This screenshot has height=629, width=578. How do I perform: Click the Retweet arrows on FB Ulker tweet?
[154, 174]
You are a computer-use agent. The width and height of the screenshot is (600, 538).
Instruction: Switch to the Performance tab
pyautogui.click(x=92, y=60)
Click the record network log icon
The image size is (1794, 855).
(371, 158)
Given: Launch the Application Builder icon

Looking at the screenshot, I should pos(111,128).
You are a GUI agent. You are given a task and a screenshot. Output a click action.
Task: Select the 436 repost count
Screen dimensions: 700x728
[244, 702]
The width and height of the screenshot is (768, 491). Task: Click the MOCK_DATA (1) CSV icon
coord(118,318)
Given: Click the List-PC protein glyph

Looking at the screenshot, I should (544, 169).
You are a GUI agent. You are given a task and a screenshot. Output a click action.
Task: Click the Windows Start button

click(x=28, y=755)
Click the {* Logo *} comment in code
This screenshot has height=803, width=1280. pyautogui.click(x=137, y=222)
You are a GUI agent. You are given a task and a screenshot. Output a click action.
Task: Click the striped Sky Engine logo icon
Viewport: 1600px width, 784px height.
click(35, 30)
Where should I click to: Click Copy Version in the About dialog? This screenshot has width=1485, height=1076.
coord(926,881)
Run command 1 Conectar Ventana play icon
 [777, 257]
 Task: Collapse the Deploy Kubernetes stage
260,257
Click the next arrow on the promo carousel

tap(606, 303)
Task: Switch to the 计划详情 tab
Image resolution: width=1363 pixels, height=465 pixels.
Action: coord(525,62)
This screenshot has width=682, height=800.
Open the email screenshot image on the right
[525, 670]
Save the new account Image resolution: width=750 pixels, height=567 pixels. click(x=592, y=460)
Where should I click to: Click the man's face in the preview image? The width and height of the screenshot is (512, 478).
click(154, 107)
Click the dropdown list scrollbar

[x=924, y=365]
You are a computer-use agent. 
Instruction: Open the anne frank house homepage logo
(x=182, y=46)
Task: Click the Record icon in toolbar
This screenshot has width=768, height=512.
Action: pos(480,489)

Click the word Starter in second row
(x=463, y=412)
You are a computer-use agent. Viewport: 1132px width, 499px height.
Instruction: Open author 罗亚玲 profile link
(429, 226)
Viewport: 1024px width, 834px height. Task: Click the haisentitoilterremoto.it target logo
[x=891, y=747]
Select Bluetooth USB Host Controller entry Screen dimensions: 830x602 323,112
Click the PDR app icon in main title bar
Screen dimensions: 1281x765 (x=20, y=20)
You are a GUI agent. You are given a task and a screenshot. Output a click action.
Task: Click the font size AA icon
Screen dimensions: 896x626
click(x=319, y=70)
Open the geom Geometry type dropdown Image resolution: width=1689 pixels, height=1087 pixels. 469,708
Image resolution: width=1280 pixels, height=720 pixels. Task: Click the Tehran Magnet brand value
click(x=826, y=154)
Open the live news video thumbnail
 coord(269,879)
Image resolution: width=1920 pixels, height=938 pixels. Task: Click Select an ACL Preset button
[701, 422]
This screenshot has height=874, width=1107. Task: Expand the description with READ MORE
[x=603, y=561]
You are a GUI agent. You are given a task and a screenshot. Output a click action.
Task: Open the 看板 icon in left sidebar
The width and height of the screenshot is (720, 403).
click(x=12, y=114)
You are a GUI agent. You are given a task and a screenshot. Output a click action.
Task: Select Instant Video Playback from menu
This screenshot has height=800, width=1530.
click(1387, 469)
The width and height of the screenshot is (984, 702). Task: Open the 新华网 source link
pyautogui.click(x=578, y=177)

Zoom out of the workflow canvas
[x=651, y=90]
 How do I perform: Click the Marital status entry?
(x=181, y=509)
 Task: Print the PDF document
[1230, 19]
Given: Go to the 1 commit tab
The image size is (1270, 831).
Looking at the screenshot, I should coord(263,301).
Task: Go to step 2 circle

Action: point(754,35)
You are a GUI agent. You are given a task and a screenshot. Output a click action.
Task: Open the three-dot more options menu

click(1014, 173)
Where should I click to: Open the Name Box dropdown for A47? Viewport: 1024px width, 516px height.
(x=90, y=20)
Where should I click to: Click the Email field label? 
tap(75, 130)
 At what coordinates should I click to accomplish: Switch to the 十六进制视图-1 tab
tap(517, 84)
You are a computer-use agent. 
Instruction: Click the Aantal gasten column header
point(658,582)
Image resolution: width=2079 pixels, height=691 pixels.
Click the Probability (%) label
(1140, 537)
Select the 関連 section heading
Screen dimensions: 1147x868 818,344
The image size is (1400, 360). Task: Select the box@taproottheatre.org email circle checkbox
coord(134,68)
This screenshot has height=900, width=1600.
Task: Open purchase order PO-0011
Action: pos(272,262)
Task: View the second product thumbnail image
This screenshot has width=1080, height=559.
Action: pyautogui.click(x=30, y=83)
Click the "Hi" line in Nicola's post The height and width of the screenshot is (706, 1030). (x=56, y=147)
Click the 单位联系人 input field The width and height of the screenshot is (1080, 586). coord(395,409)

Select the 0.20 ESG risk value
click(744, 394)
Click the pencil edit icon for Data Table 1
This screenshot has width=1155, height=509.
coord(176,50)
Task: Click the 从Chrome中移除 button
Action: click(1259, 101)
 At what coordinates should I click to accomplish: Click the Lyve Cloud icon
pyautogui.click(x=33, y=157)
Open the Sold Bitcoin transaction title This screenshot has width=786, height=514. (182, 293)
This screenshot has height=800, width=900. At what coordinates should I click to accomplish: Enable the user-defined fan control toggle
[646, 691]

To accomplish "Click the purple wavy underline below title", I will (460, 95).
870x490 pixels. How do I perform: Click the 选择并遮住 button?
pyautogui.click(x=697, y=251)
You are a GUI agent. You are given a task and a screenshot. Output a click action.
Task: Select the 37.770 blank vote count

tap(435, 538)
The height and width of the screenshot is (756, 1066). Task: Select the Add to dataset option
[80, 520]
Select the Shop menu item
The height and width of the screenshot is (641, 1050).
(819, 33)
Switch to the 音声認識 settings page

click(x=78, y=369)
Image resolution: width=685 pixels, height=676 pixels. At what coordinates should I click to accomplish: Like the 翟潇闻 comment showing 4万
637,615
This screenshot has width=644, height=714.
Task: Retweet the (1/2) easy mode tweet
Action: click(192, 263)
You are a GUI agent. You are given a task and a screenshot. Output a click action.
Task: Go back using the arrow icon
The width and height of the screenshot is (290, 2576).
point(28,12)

◆ ◆ ◆ ◆ ◆

Task details — Which lines of the listing contain the word "computer"? Copy each of them.

Problem solution —
You are a computer-use agent. The width and height of the screenshot is (600, 538).
You are a computer-use agent. 
You are a computer-use agent. Viewport: 1132px width, 499px height.
You are a computer-use agent. 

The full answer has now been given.